The public's willingness to accept these technologies worries privacy advocates, who say it will only open the door for greater intrusions on privacy in the future. "As the technologies become more accepted, it will be used more and more. The legal standard will drop on how it's used," says Richard Smith, a Brookline, Mass., Internet security and privacy consultant. "It sends a bad message to say the government is watching us in this way."

Already, ideas that seemed impossible prior to Sept. 11 have entered the mainstream. Even proposing fingerprints on drivers' licenses or making Social Security cards tamper-proof brought howls from politicians on both the left and right.

Now, some civil libertarians, including Harvard Law School professor Alan Dershowitz, endorse national ID cards, while the Bush administration rejects the idea. Even without developing its own mechanisms for tracking citizens, the federal government can keep tabs on people by turning to the ocean of data gathered by private companies.

Internet sites, cable companies, and video stores know what we read and watch. Electronic highway payments indicate where we travel, while credit and ATM cards show how we spend our money. And since the attacks, private companies seem more willing to share that data with the government.

An association of the nation's largest financial firms announced a plan last month to let federal investigators run daily computer checks against customers' accounts. Opening that data may not trouble most law-abiding citizens. But wait until you're a party in court: Records of New York's EZPass electronic highway payment system may be subpoenaed in divorce cases to prove that spouses' nights were not spent at home.
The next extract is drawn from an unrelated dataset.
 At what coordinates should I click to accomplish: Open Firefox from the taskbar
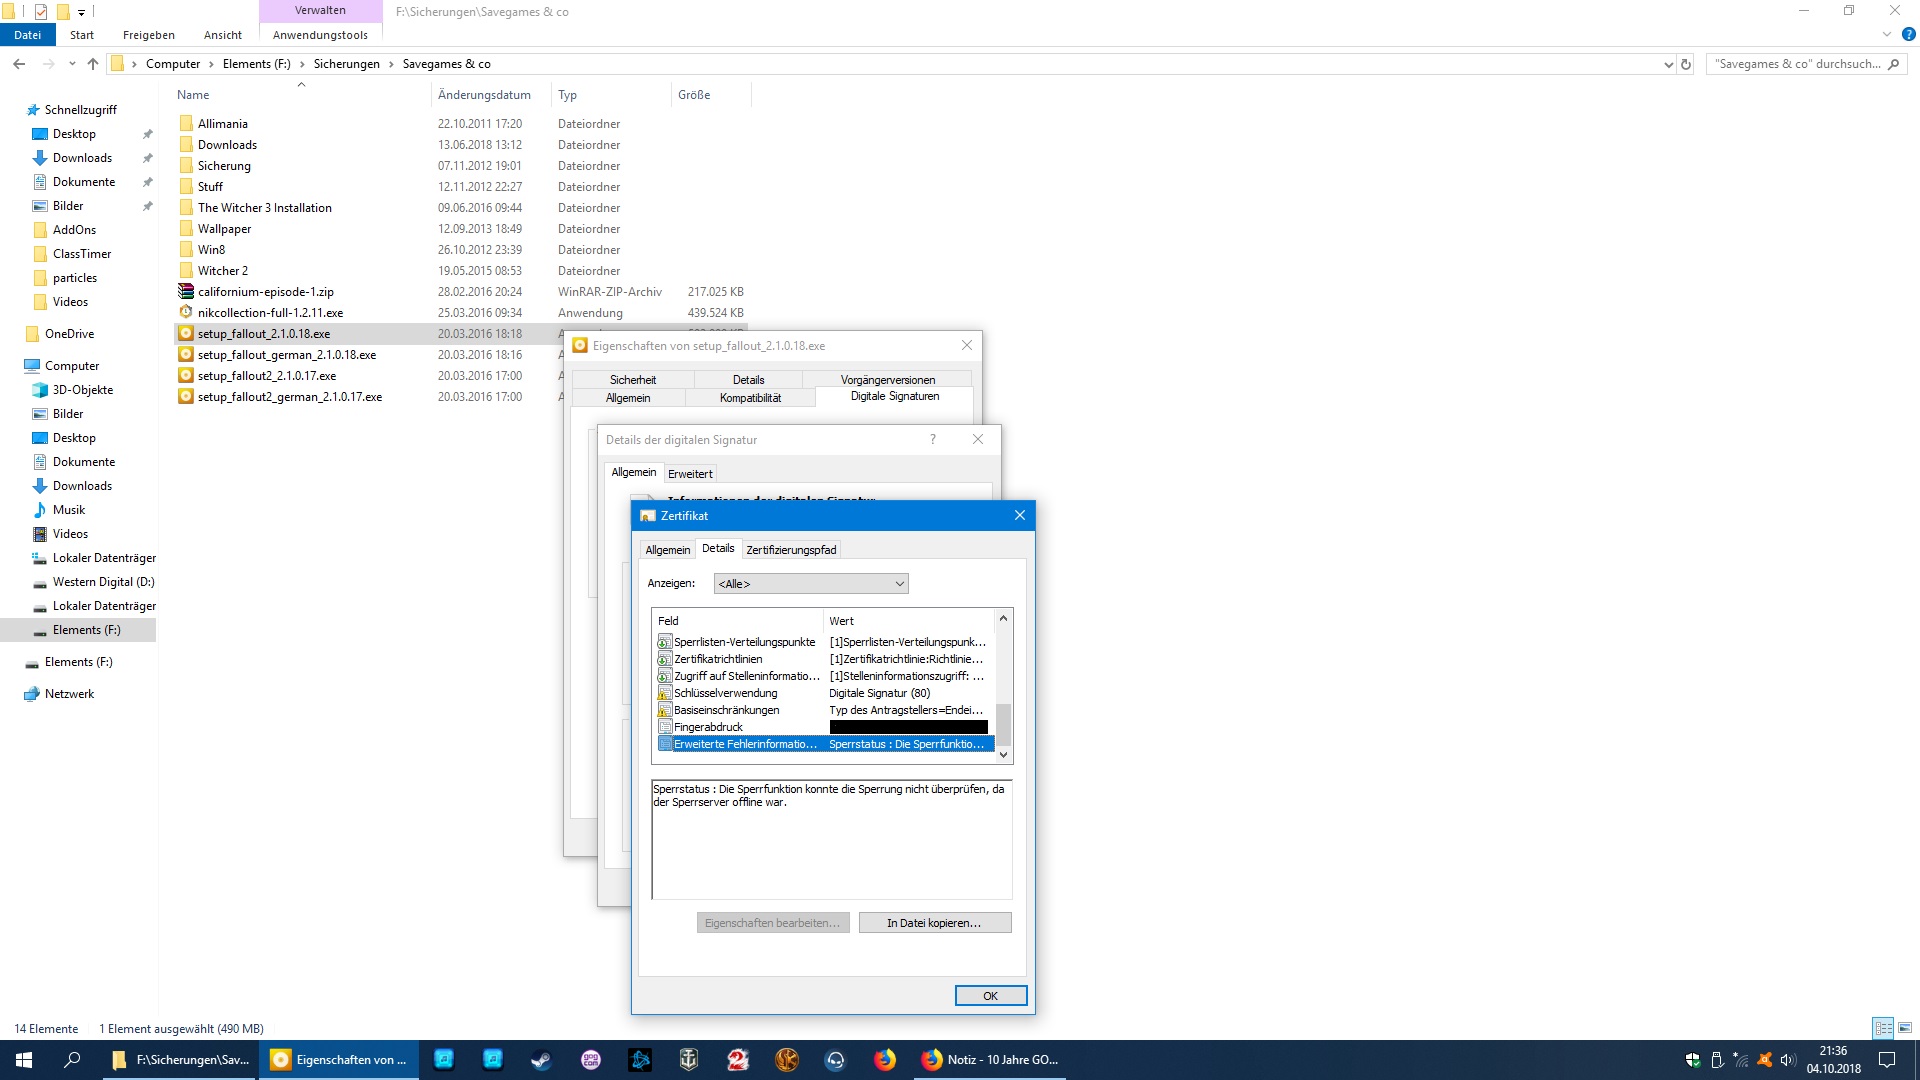[884, 1060]
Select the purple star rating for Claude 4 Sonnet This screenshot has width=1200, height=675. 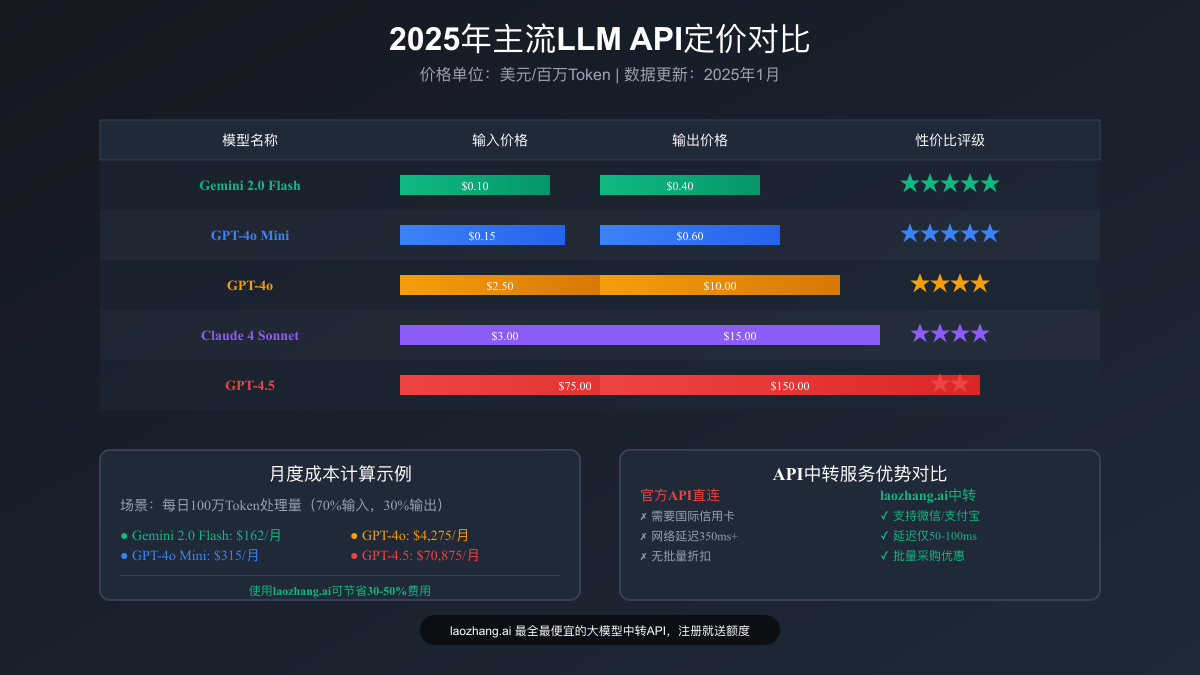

The Orwellian state, Mr. Smith says, may be a public-private partnership. Or, with a willing public, the US may come to resemble Britain, which responded to Irish Republican Army bombings and street crimes by widely deploying closed-circuit television cameras and facial-recognition software.

Crime in the London borough of Newham went down 30 percent after police started scanning people on the street against a database of muggers, burglars, and car thieves.

"Residents of Newham welcome it with open arms," says Robert Lack, Newham's operations manager. "We have far more requests to put in the cameras and never have requests to take them out."